Il laboratorio ha recentemente presentato VPLanet, un software aperto che simula l’evoluzione di un pianeta per miliardi di anni, principalmente (anche se non esclusivamente) per valutare se quel pianeta è, o una volta era, potenzialmente abitabile e possa supportare l’acqua liquida sulla sua superficie.

I modelli di VPLanet tengono conto di una serie di diverse dinamiche, tra cui processi interni e geologici, l’evoluzione del campo magnetico, clima, fuga atmosferica, effetti di rotazione, forze di marea, orbite, formazione ed evoluzione delle stelle, condizioni insolite come i sistemi di stelle binarie e perturbazioni gravitazionali da corpi di passaggio. Altri ricercatori possono programmare nuovi moduli che simulano altri processi fisici e collegarli al software.

*DATI FORNITI*.
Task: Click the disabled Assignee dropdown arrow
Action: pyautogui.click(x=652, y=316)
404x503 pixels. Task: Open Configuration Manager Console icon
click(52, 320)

* * *

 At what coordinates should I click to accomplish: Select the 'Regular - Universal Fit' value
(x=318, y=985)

--

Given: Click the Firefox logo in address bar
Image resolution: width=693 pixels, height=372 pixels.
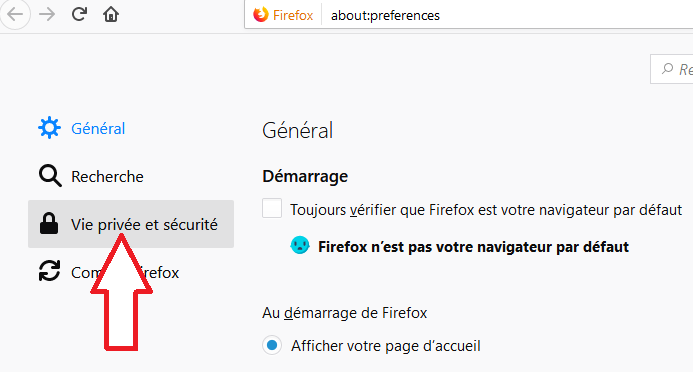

*COMPITO BREVE*.
Prosegui il testo su VPLanet a partire dalla sua ultima frase. Le voci non hanno alcun ruolo in questo compito.

*RISULTATO*.
Uno strumento come VPLanet ha lo scopo di aiutare ad individuare quali pianeti delle zone abitabili (e altri buoni candidati) vale la pena di studiare in profondità con gli strumenti esistenti e quelli nuovi che presto saranno attivi. Ma i suoi tentativi di caratterizzare la storia di un pianeta potrebbero anche spingerci a guardare alcuni esopianeti che normalmente non considereremmo. Tendiamo a pensare alla storia della Terra come ua qualcosa di unico e particolare, ma Barnes ha suggerito che potrebbe effettivamente essere un’esperienza abbastanza comune per molti altri esopianeti che stiamo identificando ora.

“I pianeti in orbita attorno a stelle a bassa massa, come Proxima b, hanno probabilmente subito una notevole evoluzione“, afferma Barnes. La luminosità delle loro stelle ospiti è diminuita molto rapidamente, inoltre sono stelle che emettono più radiazioni di fascia alta dannose per le atmosfere planetarie e inducono più effetti di marea sui pianeti in orbita. queste sono solo alcune delle cose che potrebbero indurci a scartare un pianeta come potenzialmente adatto alla vita.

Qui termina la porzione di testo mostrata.